Address to Participants in the Summer Course of the Vatican Observatory
I am pleased to welcome you, the professors and students of the Summer Course organized by the Vatican Observatory on the theme “Galaxies: Near and Far, Young and Old”. I also offer a cordial greeting to the Jesuit Fathers and Brothers and to the staff of the Observatory. It is gratifying to see the large number of qualified professors and students, drawn from twenty-three different countries, who have taken part in this international programme. In a particular way I thank the instructors who have devoted so much time and energy to introducing these young astronomers to the demanding yet fascinating work of studying the universe, the precious gift of the Creator. I also thank the benefactors whose generosity has provided for various study grants.
For nearly a month now, you have been engaged not only in the study of galaxies, under the direction of professors who are experts in this field, but also in sharing your own cultural and religious traditions. In this way, you have offered an impressive example of dialogue and fruitful cooperation. During these weeks of study you have also made lasting friendships and laid the groundwork for future forms of collaboration. Seeing all of you here today is like looking at a marvelous mosaic made up of people from throughout the world. It is only right that men and women everywhere should have access to research and scientific training. The hope that one day all peoples will be able to enjoy the benefits of science is one which spurs all of us on, scientists in particular.
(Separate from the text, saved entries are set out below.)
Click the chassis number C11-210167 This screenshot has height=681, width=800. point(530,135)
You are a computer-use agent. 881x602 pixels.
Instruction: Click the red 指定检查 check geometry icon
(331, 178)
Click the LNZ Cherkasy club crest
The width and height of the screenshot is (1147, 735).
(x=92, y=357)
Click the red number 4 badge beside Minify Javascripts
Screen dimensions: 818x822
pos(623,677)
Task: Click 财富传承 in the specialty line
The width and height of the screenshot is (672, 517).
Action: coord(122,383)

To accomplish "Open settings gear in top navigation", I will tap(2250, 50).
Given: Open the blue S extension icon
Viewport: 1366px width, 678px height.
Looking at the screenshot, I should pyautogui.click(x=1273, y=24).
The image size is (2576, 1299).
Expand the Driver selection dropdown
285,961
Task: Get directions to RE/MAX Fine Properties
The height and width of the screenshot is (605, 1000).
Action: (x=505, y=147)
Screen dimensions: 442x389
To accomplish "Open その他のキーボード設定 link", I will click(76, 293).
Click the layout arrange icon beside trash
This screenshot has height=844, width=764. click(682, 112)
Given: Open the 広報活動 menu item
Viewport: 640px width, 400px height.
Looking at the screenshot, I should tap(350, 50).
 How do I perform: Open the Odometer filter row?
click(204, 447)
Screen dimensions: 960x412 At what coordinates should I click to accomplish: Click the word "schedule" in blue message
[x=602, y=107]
The Vatican Observatory School in Astrophysics is thus a place where young people the world over can engage in dialogue and collaboration, helping one another in the search for truth, which in this case is concretized in the study of galaxies. This simple and practical initiative shows how the sciences can be a fitting and effective means for promoting peace and justice.
Here too we see a further reason for the Church’s commitment to dialogue with the sciences on the basis of the light provided by faith: it is her conviction that faith is capable of both expanding and enriching the horizons of reason (cf. Evangelii Gaudium, 238). In this dialogue, the Church rejoices in the marvelous progress of science, seeing it as a sign of the enormous God-given potential of the human mind (cf. ibid, 243), even as a mother rejoices and is rightly proud as her children grow “in wisdom, and age and grace” (Lk 2:52).
Finally, I would also encourage you to share with people in your own countries the knowledge about the universe which you have acquired. Only a fraction of the global population has access to such knowledge, which opens the heart and the mind to the great questions which human beings have always asked: Where do we come from? Where are we going? Does this universe made up of hundreds of millions of galaxies have any meaning? ... The search for an answer to these questions can lead us to an encounter with the Creator, the loving Father, for “in him we live and move and have our being” (Acts 17:28).
May the almighty and merciful God, who “tells the number of the stars and calls each one by name” (Ps 147:4), fill all of you with his peace and grant you his blessing.